The blurb on the back:

The Deadly Dream
Jane Fettes was the first to have the dream. She told it to Myra Calloway. Myra told her husband, and that night Mr Calloway had the dream. It sent him reeling to the local doctor, who was himself the next shattered victim of the dream.
What was this monstrous dream?
What was this hideous nightmare, so terrifying, so fearful, that it could kill?
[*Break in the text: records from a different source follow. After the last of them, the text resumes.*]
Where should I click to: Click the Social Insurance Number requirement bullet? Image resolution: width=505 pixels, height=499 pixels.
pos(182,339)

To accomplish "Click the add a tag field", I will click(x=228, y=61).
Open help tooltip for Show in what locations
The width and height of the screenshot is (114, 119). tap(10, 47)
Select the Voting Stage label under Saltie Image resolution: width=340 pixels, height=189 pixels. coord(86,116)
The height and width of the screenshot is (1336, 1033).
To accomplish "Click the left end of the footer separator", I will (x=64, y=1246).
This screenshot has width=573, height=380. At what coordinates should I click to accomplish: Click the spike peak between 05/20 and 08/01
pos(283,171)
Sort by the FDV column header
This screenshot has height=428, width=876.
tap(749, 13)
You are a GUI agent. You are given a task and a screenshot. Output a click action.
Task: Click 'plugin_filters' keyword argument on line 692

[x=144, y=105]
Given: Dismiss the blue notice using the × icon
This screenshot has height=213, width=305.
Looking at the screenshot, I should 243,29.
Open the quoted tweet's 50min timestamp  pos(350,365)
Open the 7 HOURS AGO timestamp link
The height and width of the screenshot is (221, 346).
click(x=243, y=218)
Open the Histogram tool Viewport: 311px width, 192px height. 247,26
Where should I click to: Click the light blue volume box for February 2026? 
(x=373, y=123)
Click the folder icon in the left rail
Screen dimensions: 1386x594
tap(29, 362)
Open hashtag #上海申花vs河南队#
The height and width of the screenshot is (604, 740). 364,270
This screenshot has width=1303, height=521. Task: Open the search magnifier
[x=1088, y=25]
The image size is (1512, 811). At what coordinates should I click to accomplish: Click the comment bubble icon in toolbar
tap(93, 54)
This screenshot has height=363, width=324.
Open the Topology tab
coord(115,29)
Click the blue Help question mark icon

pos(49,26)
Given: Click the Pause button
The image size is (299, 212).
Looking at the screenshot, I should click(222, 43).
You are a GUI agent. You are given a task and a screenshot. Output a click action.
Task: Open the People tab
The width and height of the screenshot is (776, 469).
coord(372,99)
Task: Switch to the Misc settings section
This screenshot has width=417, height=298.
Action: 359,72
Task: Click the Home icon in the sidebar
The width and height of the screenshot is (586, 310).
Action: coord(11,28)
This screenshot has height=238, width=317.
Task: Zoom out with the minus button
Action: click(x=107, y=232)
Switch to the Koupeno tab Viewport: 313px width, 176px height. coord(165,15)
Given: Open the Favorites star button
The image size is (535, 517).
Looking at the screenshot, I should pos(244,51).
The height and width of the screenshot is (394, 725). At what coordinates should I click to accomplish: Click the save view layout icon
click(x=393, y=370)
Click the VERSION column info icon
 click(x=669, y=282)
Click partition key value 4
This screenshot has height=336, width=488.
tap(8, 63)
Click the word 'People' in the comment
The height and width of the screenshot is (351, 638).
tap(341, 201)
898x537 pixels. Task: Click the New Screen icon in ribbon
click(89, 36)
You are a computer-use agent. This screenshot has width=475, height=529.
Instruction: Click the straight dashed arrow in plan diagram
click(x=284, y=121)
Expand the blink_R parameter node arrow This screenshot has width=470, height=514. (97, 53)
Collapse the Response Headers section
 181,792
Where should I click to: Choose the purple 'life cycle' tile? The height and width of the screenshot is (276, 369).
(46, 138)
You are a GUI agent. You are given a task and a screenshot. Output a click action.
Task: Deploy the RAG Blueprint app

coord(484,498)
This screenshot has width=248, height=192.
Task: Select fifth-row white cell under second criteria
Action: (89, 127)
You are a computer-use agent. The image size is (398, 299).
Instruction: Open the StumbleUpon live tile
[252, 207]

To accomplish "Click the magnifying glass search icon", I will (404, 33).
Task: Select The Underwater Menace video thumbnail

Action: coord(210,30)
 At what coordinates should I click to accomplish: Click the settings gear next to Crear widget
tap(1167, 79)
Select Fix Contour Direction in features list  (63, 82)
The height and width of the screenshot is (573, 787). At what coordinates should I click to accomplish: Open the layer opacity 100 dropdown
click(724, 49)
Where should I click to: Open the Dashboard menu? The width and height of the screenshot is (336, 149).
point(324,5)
'A brilliant piece of imaginative writing, absorbing and at times terrifying. The suspense is so absolute that one is afraid to lay the book down, hoping there may be a lessening of the tension. But none comes until the final devastating and illuminating pages are reached. An astonishing book.' - Manchester Evening News
'Fascinating adventure into fear - but not for bedtime reading unless you have good nerves.' -
Evening News
'A paroxysm of sheer fright. For keeping you awake and giving you the shakes, it's far better than a gallon of straight caffeine' -
San Francisco Examiner
'The best I have read in years ... a rare sense of terror ... a terrific exercise in suspense writing.' -
San Francisco Chronicle

Bizarre stuff. I don't know what to make of this one. It starts with a handful of people in a village in the Thames Valley sharing the same dream, a vivid nightmare that takes them to the very threshold of unbearable fear. For fifty pages the story builds and you're intrigued, but you kind of know where you are. Then - with no warning or explanation - we discover that actually this whole thing is about the relationship of white Britain and black Africa.


Oh yes. An African doctor enters the story, finds himself in conflict with the racist protagonist and we're off in a direction you never dreamed you'd be headed in.

It's a structure and a combination that cannot possibly work. And indeed it doesn't. However it's a bold move, and Manvell's heart is clearly in the right place. Remembering this was Britain in the 1950s, on the very eve of the Notting Hill riots, you can only praise the anti-racist message as being timely and sound, even as your bafflement builds to bewildering proportions.

The great Ray Bradbury once wrote a screenplay adapted from this novel, but it was never filmed. Shame - would have made a decent little movie.